# Quick plots - Compare experiments

This tutorial compares results from a control (out of the box) simulation and a model experiment. Specifically it looks at the examples from namelist changes where we shut off the representation of plant hydraulic stress (PHS).

In this tutorial you will find steps and instructions to:

1. Load datasets with xarray and 
2. Quickly look at results from h0 and h1 files

***

# 1. Load Datasets

## 1.1 Load Python Libraries

In [None]:
import os
import time
import datetime

import numpy as np
import pandas as pd
import xarray as xr

from glob import glob
from os.path import join

import matplotlib
import matplotlib.pyplot as plt
import matplotlib.dates as mdates

from neon_utils import fix_time_h0
from neon_utils import fix_time_h1

In [None]:
print('xarray '+xr.__version__) ##-- was working with 2023.1.0

## 1.2 Point to history files 

### 1.2.1 Where are my simulation results?
After your simulations finish, history files are all saved in your `/scratch/NEON_cases/archive/` directory

We can print the cases we have to look at using bash magic, `%%bash` or `!` which turns the python cell block below into a bash cell.  

In [None]:
%%bash
ls ~/scratch/NEON_cases/archive/

<div class="alert alert-block alert-info">
<b>Note</b> you can accomplish the same thing with the following.

> `!ls ~/scratch/NEON_cases/archive/`
    
</div>

---

### 1.2.2 Point to the data folder with history files 
**We'll set the following:**
- site to look at; 
- path to our archive directory;
- directory with input data (where history files are found).
By doing this more generally, it makes the script easier to modify for different sites.

In [None]:
neon_site = 'WOOD'  #NEON site we're going to look at
archive = '~/scratch/NEON_cases/archive' #Path to archive directory
ex =['transient','BTRAN.transient']
# this unpacks the and expands the shortcut we used above

archive = os.path.realpath(os.path.expanduser(archive)) 

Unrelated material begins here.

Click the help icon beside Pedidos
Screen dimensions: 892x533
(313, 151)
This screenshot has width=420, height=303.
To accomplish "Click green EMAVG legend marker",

# Create a path to the data folder
pattern = archive+'/'+neon_site+'.{ex}/lnd/hist'
data_folders = [pattern.format(ex=ex) for ex in ex]
data_folders

**Is this the path for input data, `data_folders`, correct?** *HINT:* You can check in the terminal window or using bash magic.

---

### 1.2.3 Create some functions we'll use when opening the data
1. `preprocess` will limit the number of variables we're reading in. This is an xarray feature that helps save time (and memory resources).
2. `fix_time` corrects anoying features related to how CTSM history files handle time and is provided in `neon_utils.py`.
*Don't worry too much about the details of these functions right now*


In [None]:
# -- read all variables from the netcdf files
def preprocess_all (ds):
    ds_new= ds.isel(lndgrid=0) 
    return ds_new

# -- read some of the variables from the monthly history files, 
def preprocess_h0 (ds):
    variables = ['H2OSOI', 'TSOI']
    ds_new= ds[variables].isel(lndgrid=0)
    return ds_new

# -- read only these variables from the 30 minute, h1, history files.
def preprocess_h1 (ds):
    variables = ['FCEV', 'FCTR', 'FGEV','FSH','GPP','FSA','FIRA','AR','HR','ELAI']

    ds_new= ds[variables].isel(lndgrid=0)
    return ds_new


Now we have created the functions needed to manipulate our datasets

---

### 1.2.4 List all the files we're going to open
The the monthly history output (**'h0' files**) are written out for NEON cases. 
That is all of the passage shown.